[[ GIVEN ENTRIES, beginning ]]

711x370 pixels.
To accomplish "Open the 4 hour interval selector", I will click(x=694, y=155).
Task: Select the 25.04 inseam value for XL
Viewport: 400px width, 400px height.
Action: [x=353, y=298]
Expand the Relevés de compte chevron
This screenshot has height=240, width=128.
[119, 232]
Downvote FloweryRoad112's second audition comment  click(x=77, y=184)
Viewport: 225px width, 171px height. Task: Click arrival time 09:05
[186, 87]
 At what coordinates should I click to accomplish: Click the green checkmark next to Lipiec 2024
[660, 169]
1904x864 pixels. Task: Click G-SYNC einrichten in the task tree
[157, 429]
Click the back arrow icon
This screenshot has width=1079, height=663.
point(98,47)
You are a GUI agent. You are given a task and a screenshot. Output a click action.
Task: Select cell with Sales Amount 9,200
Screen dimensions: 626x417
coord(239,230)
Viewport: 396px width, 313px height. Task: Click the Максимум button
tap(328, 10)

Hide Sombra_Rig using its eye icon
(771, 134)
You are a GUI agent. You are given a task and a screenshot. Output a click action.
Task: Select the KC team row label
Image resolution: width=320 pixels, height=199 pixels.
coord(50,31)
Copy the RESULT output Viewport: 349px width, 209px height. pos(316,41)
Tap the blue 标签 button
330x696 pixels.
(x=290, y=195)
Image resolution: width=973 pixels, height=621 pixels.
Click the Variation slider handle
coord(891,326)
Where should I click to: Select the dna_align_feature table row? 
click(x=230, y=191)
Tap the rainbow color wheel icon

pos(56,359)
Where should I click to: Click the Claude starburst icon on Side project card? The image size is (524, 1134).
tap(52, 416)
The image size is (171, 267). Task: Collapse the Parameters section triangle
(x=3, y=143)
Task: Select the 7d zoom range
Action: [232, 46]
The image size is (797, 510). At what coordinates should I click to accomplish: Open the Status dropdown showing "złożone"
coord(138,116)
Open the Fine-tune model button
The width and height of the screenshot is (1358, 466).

[[ GIVEN ENTRIES, end ]]

EXERCISE DESCRIPTION: Your reply must reproduce all records above exactly.

OUTPUT FOR THIS TASK:
711x370 pixels.
To accomplish "Open the 4 hour interval selector", I will click(x=694, y=155).
Task: Select the 25.04 inseam value for XL
Viewport: 400px width, 400px height.
Action: [x=353, y=298]
Expand the Relevés de compte chevron
This screenshot has height=240, width=128.
[119, 232]
Downvote FloweryRoad112's second audition comment  click(x=77, y=184)
Viewport: 225px width, 171px height. Task: Click arrival time 09:05
[186, 87]
 At what coordinates should I click to accomplish: Click the green checkmark next to Lipiec 2024
[660, 169]
1904x864 pixels. Task: Click G-SYNC einrichten in the task tree
[157, 429]
Click the back arrow icon
This screenshot has width=1079, height=663.
point(98,47)
You are a GUI agent. You are given a task and a screenshot. Output a click action.
Task: Select cell with Sales Amount 9,200
Screen dimensions: 626x417
coord(239,230)
Viewport: 396px width, 313px height. Task: Click the Максимум button
tap(328, 10)

Hide Sombra_Rig using its eye icon
(771, 134)
You are a GUI agent. You are given a task and a screenshot. Output a click action.
Task: Select the KC team row label
Image resolution: width=320 pixels, height=199 pixels.
coord(50,31)
Copy the RESULT output Viewport: 349px width, 209px height. pos(316,41)
Tap the blue 标签 button
330x696 pixels.
(x=290, y=195)
Image resolution: width=973 pixels, height=621 pixels.
Click the Variation slider handle
coord(891,326)
Where should I click to: Select the dna_align_feature table row? 
click(x=230, y=191)
Tap the rainbow color wheel icon

pos(56,359)
Where should I click to: Click the Claude starburst icon on Side project card? The image size is (524, 1134).
tap(52, 416)
The image size is (171, 267). Task: Collapse the Parameters section triangle
(x=3, y=143)
Task: Select the 7d zoom range
Action: [232, 46]
The image size is (797, 510). At what coordinates should I click to accomplish: Open the Status dropdown showing "złożone"
coord(138,116)
Open the Fine-tune model button
The width and height of the screenshot is (1358, 466).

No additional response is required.